La preoccupazione si è concretizzata poi all’inizio di marzo quando i protocolli di sicurezza sono diventati sempre più rigidi e la presenza nell’ospedale di Bergamo è stata sempre maggiore. «È iniziato a cambiare il modo di stare sul lavoro», hanno continuato i tre infermieri, «perché hanno iniziato a chiederci di applicare delle regole con dispositivi particolari e poi via via sono iniziati a cambiare i turni e oltre alla normale routine è stato chiesto di fare qualcosa in più».
Alla richiesta di fare quel qualcosa in più nessuno si è tirato indietro. «La paura quando entriamo la lasciamo fuori, spesso arriviamo a fine turno e non ci rendiamo conto di quello che stiamo vivendo», hanno aggiunto i tre avezzanesi, «il pensiero viene più quando usciamo e vediamo quello che sta succedendo nei telegiornali. Per questo abbiamo deciso di vivere serenamente quello che sta succedendo e di non avere il terrore di essere contagiati. È il nostro lavoro e lo dobbiamo fare. Nella gestione ordinaria abbiamo a che fare con pazienti malati che guariscono e c’è la soddisfazione di tutto il reparto. Adesso, spesso ci sentiamo impotenti perché non sappiamo come andrà a finire».
La quotidianità dei tre marsicani è cambiata. Si esce una volta ogni 10 giorni per fare la spesa e dopo il lavoro il desiderio è solo quello di tornare a casa e riposarsi.
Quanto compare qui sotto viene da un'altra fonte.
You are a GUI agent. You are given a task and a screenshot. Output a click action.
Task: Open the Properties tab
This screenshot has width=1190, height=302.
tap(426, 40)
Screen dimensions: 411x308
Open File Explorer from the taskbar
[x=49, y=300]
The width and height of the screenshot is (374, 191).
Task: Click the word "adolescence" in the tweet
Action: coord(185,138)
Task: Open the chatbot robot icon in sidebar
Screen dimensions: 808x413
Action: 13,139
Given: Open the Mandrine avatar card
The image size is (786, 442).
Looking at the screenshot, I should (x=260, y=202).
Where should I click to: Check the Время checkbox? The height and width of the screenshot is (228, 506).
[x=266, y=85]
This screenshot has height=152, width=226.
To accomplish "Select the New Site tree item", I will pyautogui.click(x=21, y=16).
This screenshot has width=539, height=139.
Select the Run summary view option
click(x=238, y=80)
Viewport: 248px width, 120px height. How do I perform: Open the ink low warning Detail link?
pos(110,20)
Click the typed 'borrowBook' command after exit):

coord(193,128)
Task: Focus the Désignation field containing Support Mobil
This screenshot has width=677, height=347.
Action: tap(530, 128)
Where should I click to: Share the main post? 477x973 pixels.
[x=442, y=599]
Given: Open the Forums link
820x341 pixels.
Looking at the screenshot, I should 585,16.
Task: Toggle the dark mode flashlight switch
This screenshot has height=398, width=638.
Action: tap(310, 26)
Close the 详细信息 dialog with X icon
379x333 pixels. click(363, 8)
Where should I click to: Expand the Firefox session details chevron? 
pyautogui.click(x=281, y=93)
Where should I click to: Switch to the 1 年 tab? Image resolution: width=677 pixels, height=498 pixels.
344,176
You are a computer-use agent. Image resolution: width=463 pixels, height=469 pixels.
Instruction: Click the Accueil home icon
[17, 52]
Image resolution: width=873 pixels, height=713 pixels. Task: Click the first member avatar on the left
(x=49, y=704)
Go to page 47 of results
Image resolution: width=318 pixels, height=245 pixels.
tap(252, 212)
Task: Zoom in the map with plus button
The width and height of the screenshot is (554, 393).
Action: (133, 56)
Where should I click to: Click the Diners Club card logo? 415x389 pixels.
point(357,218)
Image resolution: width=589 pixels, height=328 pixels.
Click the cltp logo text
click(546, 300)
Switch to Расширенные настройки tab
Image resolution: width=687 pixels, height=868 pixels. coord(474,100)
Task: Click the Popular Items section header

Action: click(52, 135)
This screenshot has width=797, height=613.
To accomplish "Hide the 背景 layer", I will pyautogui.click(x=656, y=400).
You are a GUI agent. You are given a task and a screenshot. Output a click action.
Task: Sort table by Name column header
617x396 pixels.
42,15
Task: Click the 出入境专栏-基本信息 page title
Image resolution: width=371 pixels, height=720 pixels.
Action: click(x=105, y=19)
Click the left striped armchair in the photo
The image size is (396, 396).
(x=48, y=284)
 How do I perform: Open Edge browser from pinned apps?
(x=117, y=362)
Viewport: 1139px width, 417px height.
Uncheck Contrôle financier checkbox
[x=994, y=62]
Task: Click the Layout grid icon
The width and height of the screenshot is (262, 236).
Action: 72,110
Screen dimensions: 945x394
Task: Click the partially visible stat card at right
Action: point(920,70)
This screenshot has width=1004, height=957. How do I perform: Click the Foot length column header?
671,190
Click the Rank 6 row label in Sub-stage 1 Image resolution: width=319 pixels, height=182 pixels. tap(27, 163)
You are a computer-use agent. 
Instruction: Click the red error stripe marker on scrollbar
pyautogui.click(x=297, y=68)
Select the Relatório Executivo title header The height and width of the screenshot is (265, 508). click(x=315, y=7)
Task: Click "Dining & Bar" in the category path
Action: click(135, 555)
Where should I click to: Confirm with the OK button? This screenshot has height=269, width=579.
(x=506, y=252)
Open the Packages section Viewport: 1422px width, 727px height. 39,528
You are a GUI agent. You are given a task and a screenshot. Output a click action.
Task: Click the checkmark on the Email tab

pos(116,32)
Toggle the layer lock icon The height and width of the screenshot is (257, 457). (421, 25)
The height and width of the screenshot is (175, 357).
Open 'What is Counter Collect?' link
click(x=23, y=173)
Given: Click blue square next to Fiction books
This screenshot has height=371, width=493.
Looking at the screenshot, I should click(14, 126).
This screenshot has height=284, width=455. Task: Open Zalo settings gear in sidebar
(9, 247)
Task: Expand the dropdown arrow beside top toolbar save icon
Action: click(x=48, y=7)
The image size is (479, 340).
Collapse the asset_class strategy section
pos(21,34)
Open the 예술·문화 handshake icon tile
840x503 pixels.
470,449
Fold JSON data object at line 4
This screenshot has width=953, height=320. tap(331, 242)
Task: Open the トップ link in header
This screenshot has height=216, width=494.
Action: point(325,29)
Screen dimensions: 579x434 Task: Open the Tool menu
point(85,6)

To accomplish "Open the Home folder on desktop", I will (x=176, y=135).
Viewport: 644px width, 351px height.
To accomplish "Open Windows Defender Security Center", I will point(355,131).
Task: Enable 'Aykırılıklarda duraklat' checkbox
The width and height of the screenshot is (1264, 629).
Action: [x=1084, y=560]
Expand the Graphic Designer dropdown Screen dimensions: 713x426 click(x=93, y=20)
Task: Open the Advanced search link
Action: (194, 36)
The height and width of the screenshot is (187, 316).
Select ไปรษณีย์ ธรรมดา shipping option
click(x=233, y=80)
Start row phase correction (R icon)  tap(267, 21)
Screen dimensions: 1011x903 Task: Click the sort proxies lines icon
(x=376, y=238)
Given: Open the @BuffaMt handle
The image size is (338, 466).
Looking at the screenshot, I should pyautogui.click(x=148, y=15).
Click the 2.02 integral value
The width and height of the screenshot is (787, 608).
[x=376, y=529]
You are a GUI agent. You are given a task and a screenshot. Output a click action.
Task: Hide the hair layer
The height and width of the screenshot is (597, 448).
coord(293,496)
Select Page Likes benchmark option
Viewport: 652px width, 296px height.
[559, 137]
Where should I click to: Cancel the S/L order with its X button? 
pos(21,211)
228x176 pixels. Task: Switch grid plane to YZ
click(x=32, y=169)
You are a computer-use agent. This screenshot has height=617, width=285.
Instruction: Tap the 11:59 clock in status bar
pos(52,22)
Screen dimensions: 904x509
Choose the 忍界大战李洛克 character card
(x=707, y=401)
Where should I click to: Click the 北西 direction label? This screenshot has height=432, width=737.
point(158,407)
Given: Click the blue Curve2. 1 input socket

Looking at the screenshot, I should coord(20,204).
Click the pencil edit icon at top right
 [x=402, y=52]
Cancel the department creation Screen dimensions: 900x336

Sarebbero dovuti tornare per Pasqua nella Marsica, ma non potranno farlo. «Negli occhi dei pazienti c’è la paura e il terrore perché si sentono soli», hanno concluso, «cerchiamo di incoraggiarli ogni mattina, alcuni vanno nel panico e dobbiamo rassicurarli. Il fatto di non avere un familiare vicino o di non vedere nessuno è molto duro. Alcuni fanno video chiamate a casa, ma poi tante volte stanno male e non se la sentono. È un’intera generazione di anziani sterminata. In ospedale c’è chi ha perso tre-quattro parenti. Qualche giorno fa c’era un papà giovanissimo che ogni giorno peggiorava. Lui lo capiva ed era preoccupato perché da due settimane non vedeva la moglie e i bambini. Noi gli dicevamo di tenere duro, ha combattuto, ma, purtroppo, non ce l’ha fatta».
L’immagine che non dimenticheranno mai è quella dei carri armati in fila con le bare dei defunti: «Ci sono passati davanti casa ed è stato così che abbiamo tutti toccato con mano quello che stava accadendo».